» Directions for this task
Leave the images aside and output every entry exactly.

» Provided records
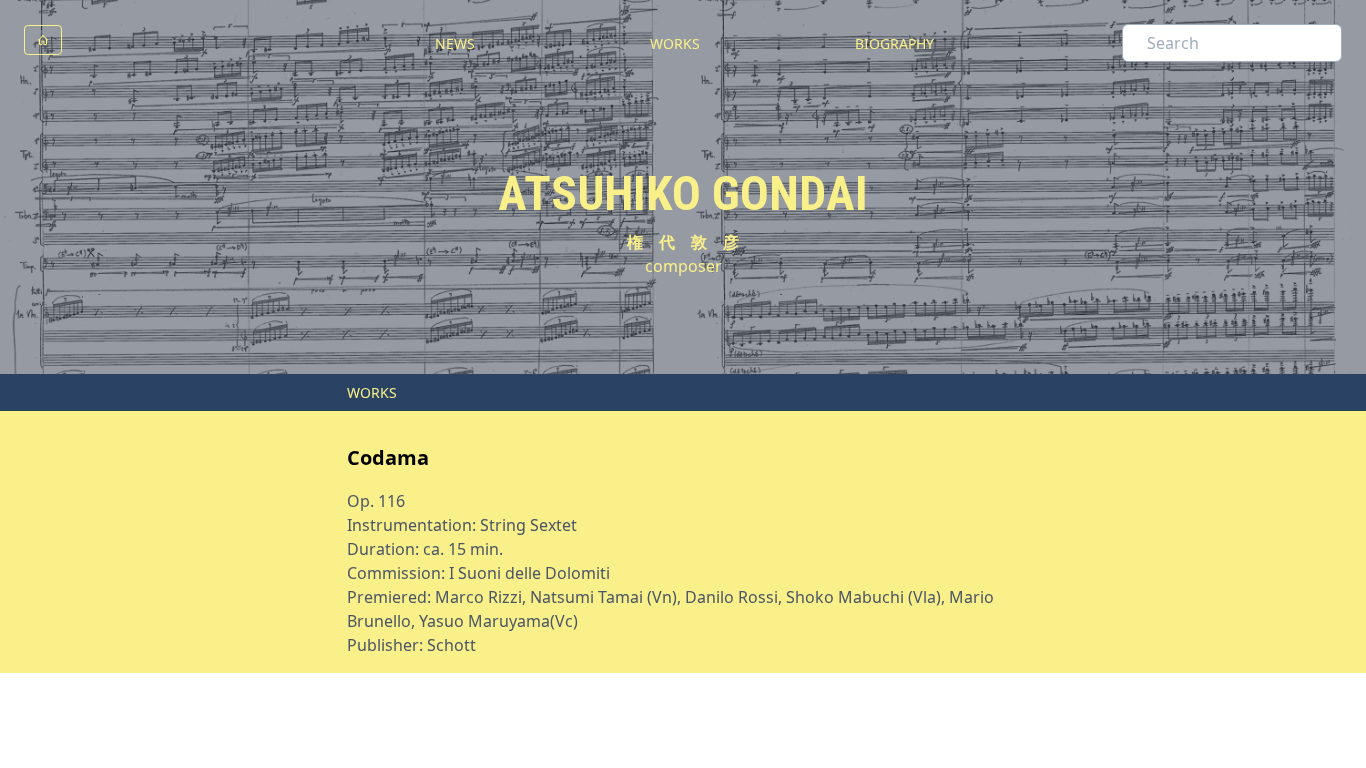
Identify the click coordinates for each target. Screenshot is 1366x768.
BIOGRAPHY (894, 43)
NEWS (455, 43)
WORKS (675, 43)
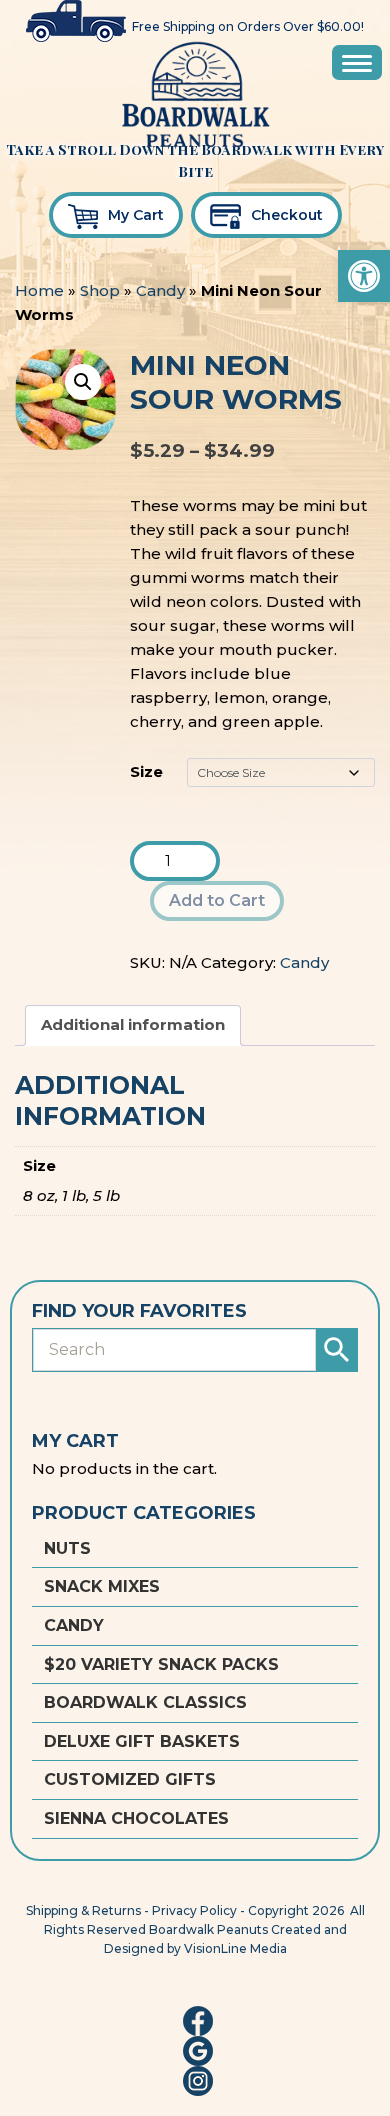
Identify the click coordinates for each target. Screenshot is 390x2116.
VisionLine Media (235, 1948)
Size (146, 771)
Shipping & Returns (83, 1910)
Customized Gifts (130, 1779)
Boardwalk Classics (145, 1702)
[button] (364, 276)
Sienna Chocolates (136, 1818)
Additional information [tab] (133, 1024)
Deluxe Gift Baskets (142, 1741)
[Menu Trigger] (357, 62)
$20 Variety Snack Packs (161, 1664)
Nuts (67, 1548)
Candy (160, 290)
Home (39, 290)
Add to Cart (217, 900)
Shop (100, 290)
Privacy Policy (194, 1910)
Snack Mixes (102, 1586)
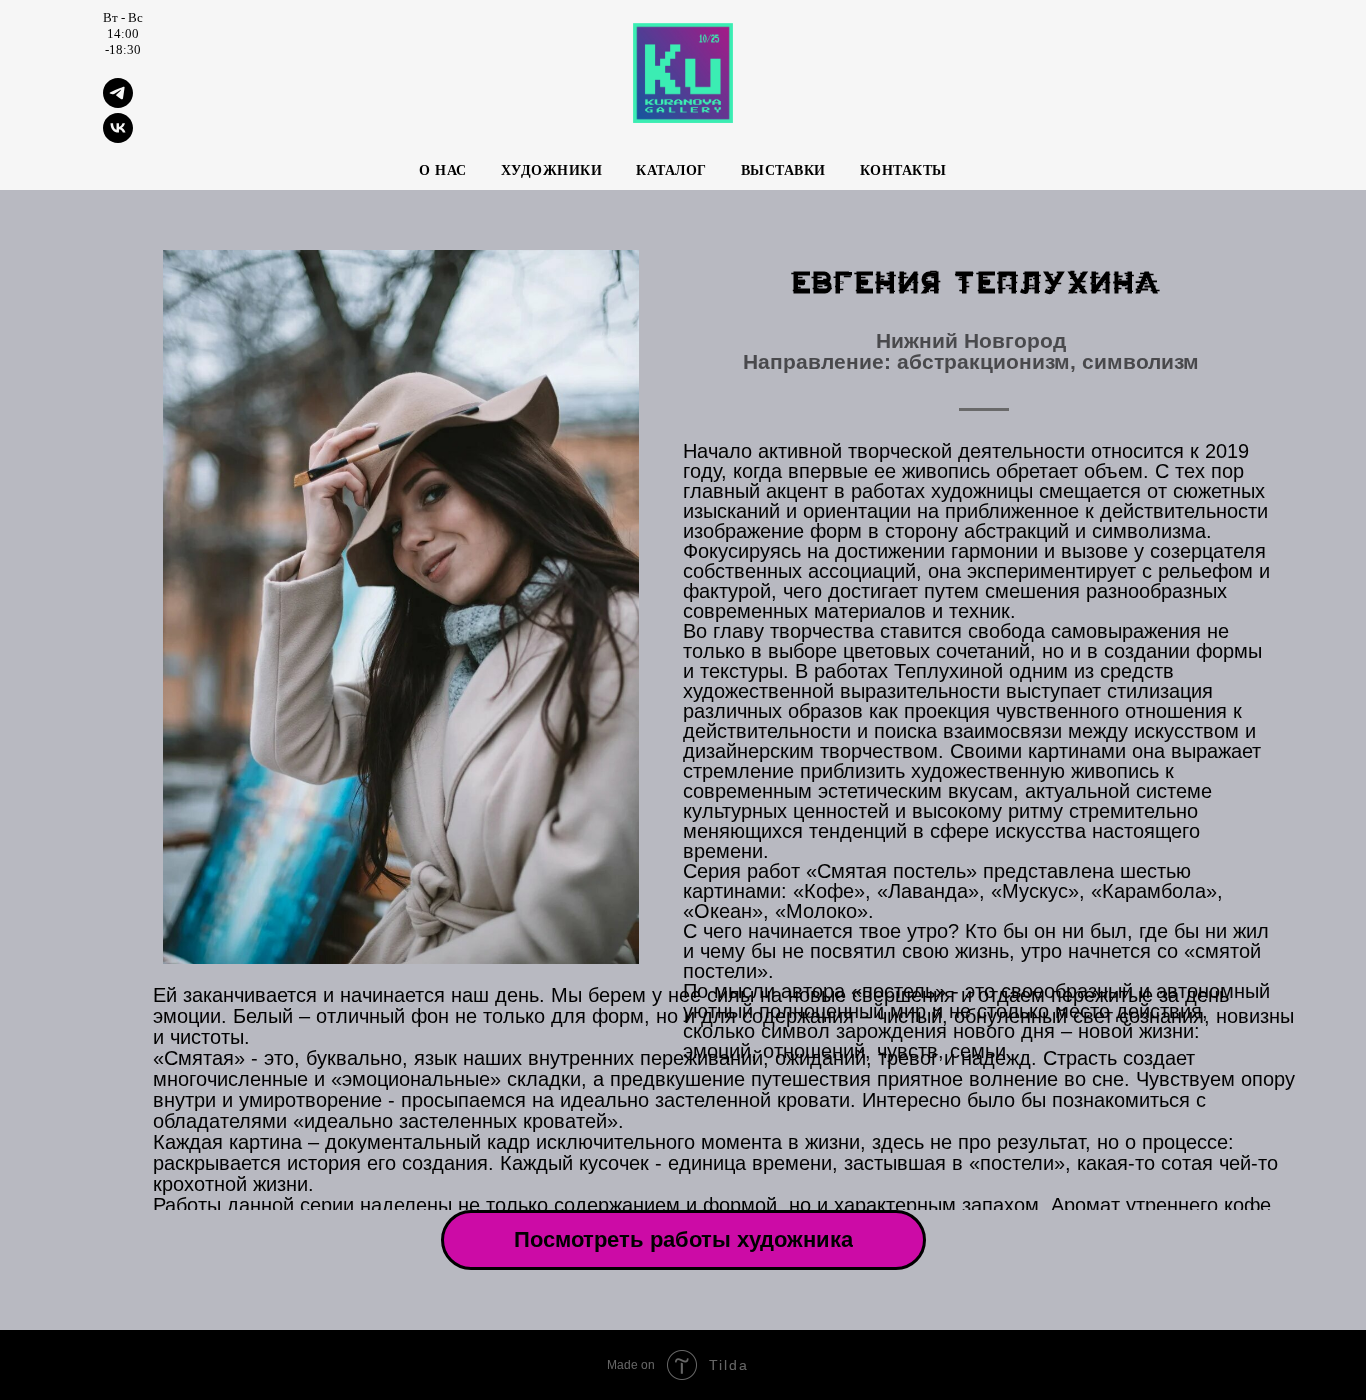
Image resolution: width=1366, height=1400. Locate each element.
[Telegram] (118, 102)
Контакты (903, 170)
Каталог (671, 170)
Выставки (783, 170)
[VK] (118, 137)
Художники (552, 170)
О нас (443, 170)
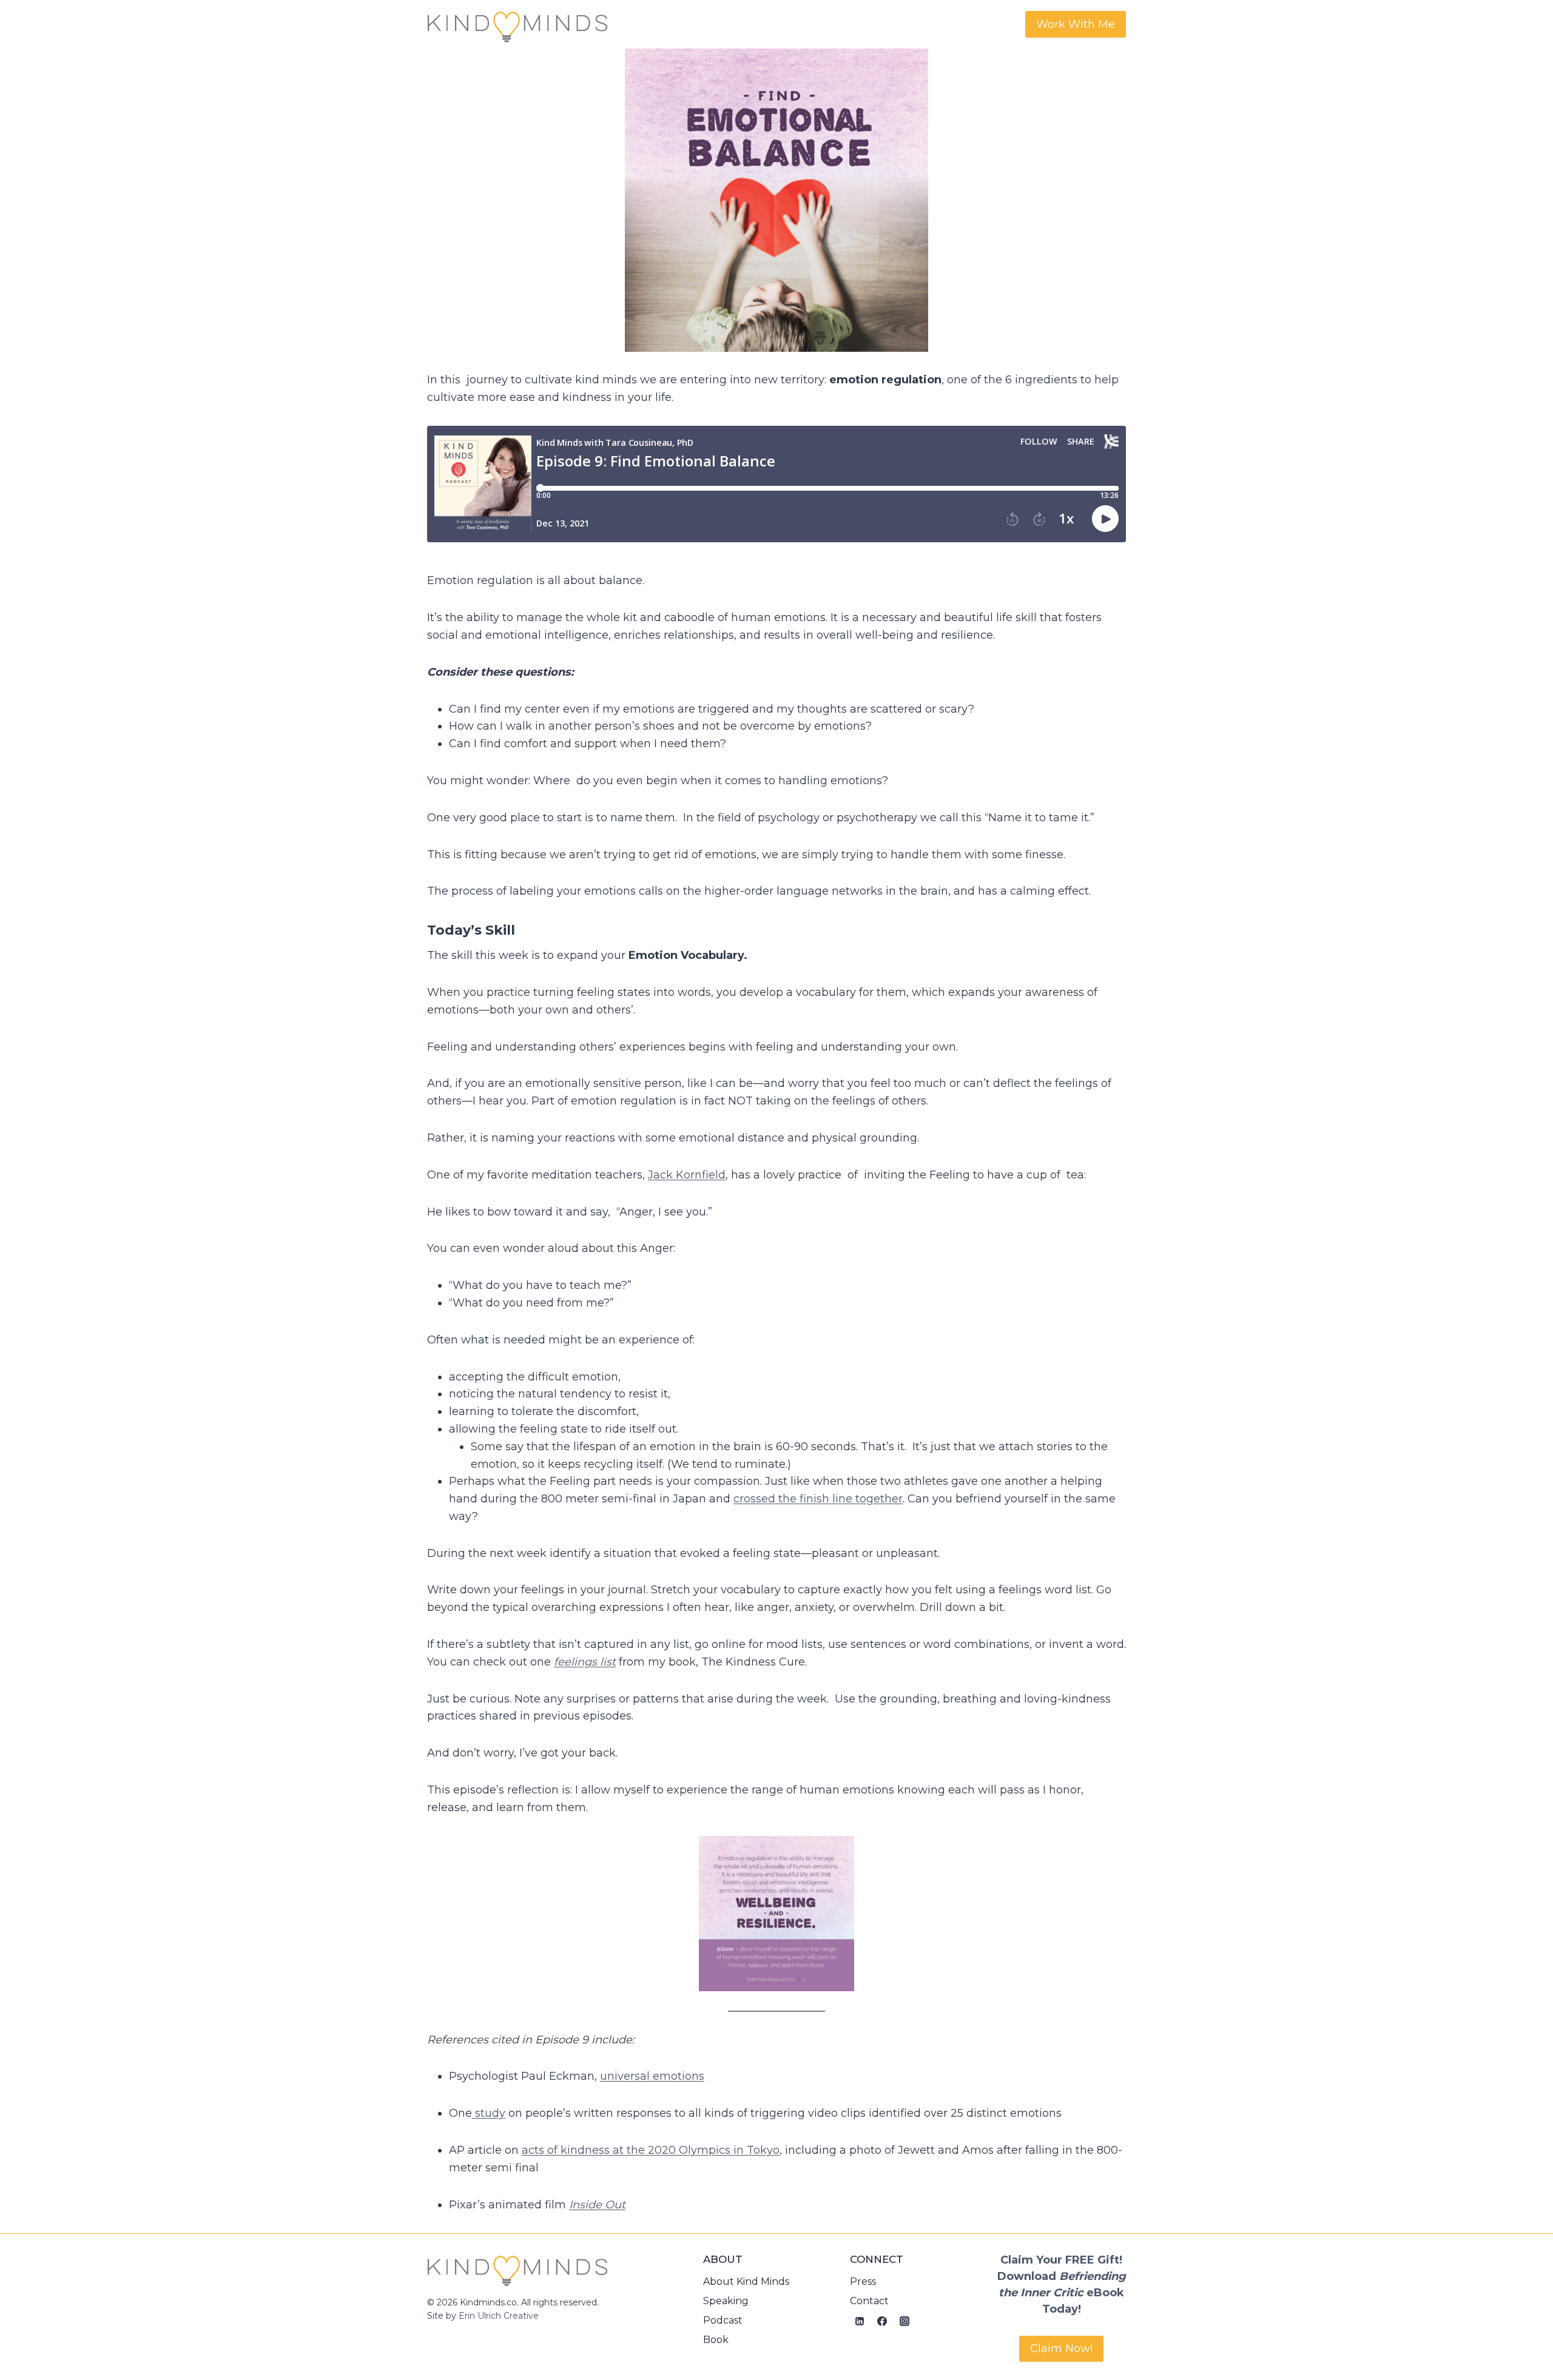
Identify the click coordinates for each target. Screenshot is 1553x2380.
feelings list (585, 1662)
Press (863, 2281)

» Solution to this problem
Identify the click coordinates for each target. Screenshot is 1366x768.
BIOGRAPHY (894, 43)
NEWS (455, 43)
WORKS (675, 43)
Identify the click coordinates for each target. Screenshot is 390x2116.
VisionLine Media (235, 1948)
Size (146, 771)
Shipping & Returns (83, 1910)
Customized Gifts (130, 1779)
Boardwalk Classics (145, 1702)
[button] (364, 276)
Sienna Chocolates (136, 1818)
Additional information [tab] (133, 1024)
Deluxe Gift Baskets (142, 1741)
[Menu Trigger] (357, 62)
$20 Variety Snack Packs (161, 1664)
Nuts (67, 1548)
Candy (160, 290)
Home (39, 290)
Add to Cart (217, 900)
Shop (100, 290)
Privacy Policy (194, 1910)
Snack Mixes (102, 1586)
Image resolution: width=1366, height=1400. Locate each element.
[Telegram] (118, 102)
Контакты (903, 170)
Каталог (671, 170)
Выставки (783, 170)
[VK] (118, 137)
Художники (552, 170)
О нас (443, 170)
Identify the click coordinates for each target. Screenshot is 1553x2380.
feelings list (585, 1662)
Press (863, 2281)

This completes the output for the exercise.